#### Problem to solve
Pick each line that has "Retourner" out of the records.

(Given information begins)

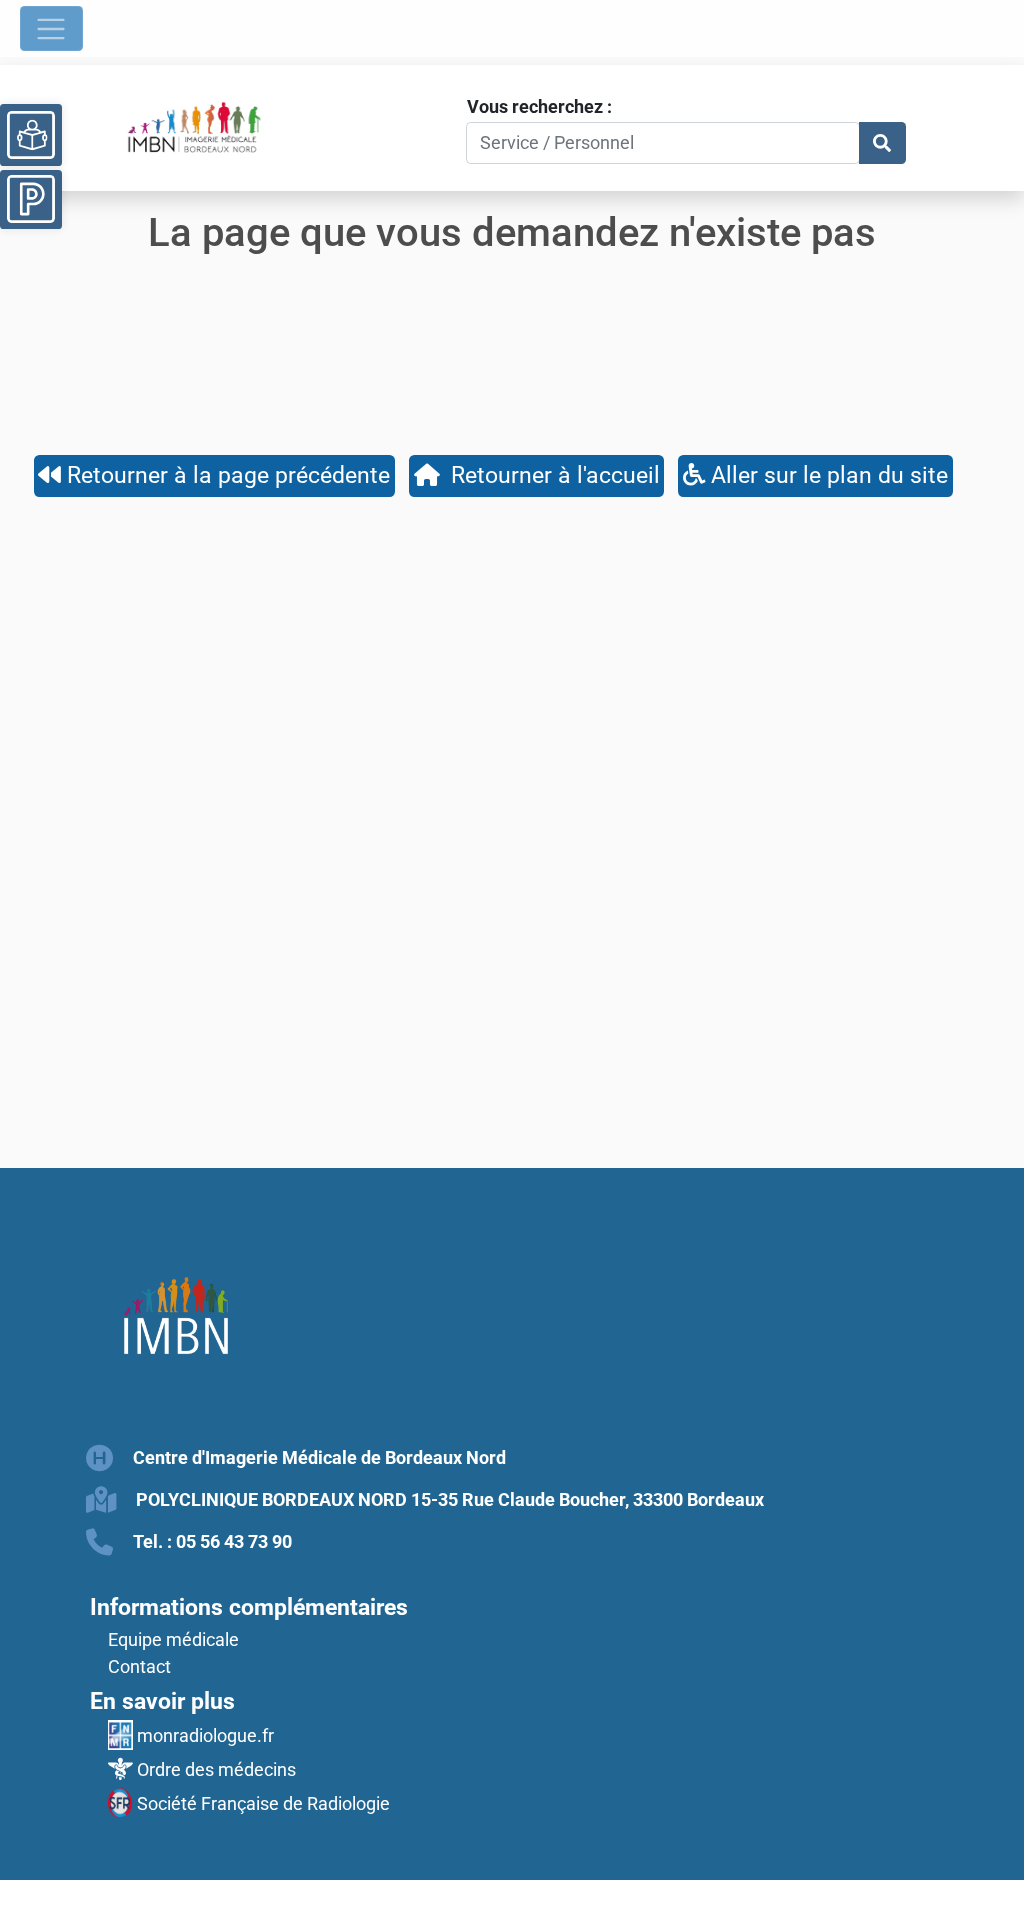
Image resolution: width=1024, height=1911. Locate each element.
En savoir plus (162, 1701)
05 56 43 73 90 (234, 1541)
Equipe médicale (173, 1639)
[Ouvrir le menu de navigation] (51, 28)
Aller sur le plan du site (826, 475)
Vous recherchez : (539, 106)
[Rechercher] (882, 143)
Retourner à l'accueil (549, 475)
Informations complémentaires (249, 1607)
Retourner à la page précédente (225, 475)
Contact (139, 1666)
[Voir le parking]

(Given information ends)

#### Response
Retourner à l'accueil (549, 475)
Retourner à la page précédente (225, 475)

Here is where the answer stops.